During his own set at the Mountain Stage that afternoon, at one point he climbed behind the drums and sang a straight version of AC/DC’s “Highway to Hell.” Astley is on tour to promote his new album, 50, which designates his age.

 As with the other major international pop festival in Japan, Fuji Rock, this year’s Summer Sonic was heavier on local acts than it’s probably ever been, and the argument is over whether that has to do with the greater difficulty in getting top-line foreign acts during festival season or attracting more punters.

The evidence so far seems to point to the latter.
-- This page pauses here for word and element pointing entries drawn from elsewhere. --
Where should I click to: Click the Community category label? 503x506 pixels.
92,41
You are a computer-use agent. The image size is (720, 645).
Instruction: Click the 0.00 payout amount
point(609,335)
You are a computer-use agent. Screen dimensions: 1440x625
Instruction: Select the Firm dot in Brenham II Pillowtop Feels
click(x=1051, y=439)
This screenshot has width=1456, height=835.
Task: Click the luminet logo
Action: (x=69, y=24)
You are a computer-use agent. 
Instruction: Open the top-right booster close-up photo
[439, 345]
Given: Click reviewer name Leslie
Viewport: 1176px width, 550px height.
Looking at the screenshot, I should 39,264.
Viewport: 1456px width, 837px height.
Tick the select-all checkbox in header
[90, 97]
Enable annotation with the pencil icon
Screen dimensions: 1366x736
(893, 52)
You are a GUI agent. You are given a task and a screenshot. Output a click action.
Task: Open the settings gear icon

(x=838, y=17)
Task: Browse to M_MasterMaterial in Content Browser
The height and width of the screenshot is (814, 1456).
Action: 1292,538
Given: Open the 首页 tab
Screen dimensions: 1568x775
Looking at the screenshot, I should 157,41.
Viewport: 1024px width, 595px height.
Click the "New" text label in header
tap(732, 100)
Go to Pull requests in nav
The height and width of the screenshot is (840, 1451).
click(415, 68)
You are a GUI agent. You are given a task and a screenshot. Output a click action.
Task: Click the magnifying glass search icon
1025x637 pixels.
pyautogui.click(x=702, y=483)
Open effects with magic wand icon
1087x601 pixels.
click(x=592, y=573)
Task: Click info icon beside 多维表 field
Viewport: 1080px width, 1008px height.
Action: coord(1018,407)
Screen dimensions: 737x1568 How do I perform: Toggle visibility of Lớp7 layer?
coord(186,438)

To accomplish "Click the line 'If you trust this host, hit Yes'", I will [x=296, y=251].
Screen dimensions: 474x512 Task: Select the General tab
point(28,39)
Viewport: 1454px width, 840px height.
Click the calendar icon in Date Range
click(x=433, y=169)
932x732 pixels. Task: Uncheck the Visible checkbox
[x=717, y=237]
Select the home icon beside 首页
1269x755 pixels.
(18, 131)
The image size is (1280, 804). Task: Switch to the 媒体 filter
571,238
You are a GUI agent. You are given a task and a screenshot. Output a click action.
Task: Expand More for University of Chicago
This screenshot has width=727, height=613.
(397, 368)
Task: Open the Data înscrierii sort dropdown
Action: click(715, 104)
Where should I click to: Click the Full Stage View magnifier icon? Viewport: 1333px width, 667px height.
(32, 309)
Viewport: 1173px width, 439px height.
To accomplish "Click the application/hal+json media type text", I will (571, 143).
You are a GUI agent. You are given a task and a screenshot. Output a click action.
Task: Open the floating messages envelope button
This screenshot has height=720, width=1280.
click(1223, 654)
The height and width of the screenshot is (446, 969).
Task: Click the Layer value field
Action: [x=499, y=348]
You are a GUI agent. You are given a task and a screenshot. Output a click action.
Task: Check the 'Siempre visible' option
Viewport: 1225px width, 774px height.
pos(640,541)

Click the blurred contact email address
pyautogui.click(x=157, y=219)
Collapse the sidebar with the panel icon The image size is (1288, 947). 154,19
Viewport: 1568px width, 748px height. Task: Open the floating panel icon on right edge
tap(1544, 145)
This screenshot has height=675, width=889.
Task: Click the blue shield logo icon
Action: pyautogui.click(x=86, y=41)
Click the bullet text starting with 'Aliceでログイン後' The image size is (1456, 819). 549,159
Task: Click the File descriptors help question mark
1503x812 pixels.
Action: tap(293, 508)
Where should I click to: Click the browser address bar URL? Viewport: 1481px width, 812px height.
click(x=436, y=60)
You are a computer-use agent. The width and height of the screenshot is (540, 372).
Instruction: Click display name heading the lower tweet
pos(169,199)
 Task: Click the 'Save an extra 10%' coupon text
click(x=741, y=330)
Though they play frequently throughout the year in Japan, local acts at SS clearly outdrew foreign acts, especially idol-identified artists such as Kyary Pamyu Pamyu and the AKB48 sidebar Keyakizaka46.

However, the biggest draw of the weekend was undoubtedly Babymetal, which performed just before the Foo Fighters in front of an audience that was about one-third larger than Dave Grohl’s band.

Other highlights included Kesha’s triumphant return to Japan to push her new No. 1 album, St. Vincent premiering a brand new stage show during the Hostess Club All-Nighter event Saturday, the Black Eyed Peas with guest CL from Korean Kpop outfit 2EN1 and a dozen or so international acts making their first Japan appearances, including Kehlani, Hey Violet, Jasmine Thompson, Pond and Circa Waves.

Grande Fans Still Feel Snubbed

The controversy surrounding the Aug. 15  concert in Seoul continued into its second week. In the wake of the concert the South Korean press reported dissatisfied fans saying they didn’t get their money’s worth from the American singer, who reportedly flew into Seoul only three hours before the concert took place and quickly flew out.

VIP ticket purchasers were supposed to have the chance to watch her rehearse, but there was no time for a rehearsal.

Also many complained that Grande had treated her Japanese fans to a three-hour show whereas she only gave South Korea an hour-and-a-half. Consequently, Universal Music Group, Grande’s label, was compelled to issue a statement, which said that “Ariana Grande’s ‘Dangerous Woman Tour’ and the stage setting, choreography, setlist, and performance are the exact same in every concert around the world. That means the concert length is also same in every country.”

As to reports of greater consideration given to Japanese fans, Universal said, “The 3-hour concert in Japan is incorrect reporting. She performed the same in Japan, for an hour-and-a-half. In her third Japan show she did sing one additional song.

As for the number of concerts, it all depends on the size of the market, and is decided by the event organizer.” Mainly, the statement emphasized that Grande did not shirk her professional responsibilities. “She put extra care into the vocals for the Korea concert,” said the statement, “by hitting the high notes she didn’t hit in other concerts and also adding ad libs.”

Universal added that the reason for the extra care was that the label plans to release a DVD of concert in South Korea sometime in the future.

As for the VIP perks, the statement pointed out that “watching the rehearsal was never part of the VIP package. However, it’s true that early entry to the event did not take place.”

Nobody complained about Grande’s performance in Manila on Aug. 21, but a lot of fans grumbled about the added security. Since the terrorist attack that killed 23 people at Grande’s concert in Manchester earlier this summer, subsequent venues on the tour have beefed up security.

According to the Philippine Star, the precautions were particularly Draconian at the Mall of Asia Arena. Without receiving prior notice, all ticketholders for the concert were only allowed to bring wallets and cell phones into the auditorium.

Everything else had to be checked, and the system for identifying belongings was so complicated that after the concert many people had to wait on line “deep into the night” to retrieve their possessions.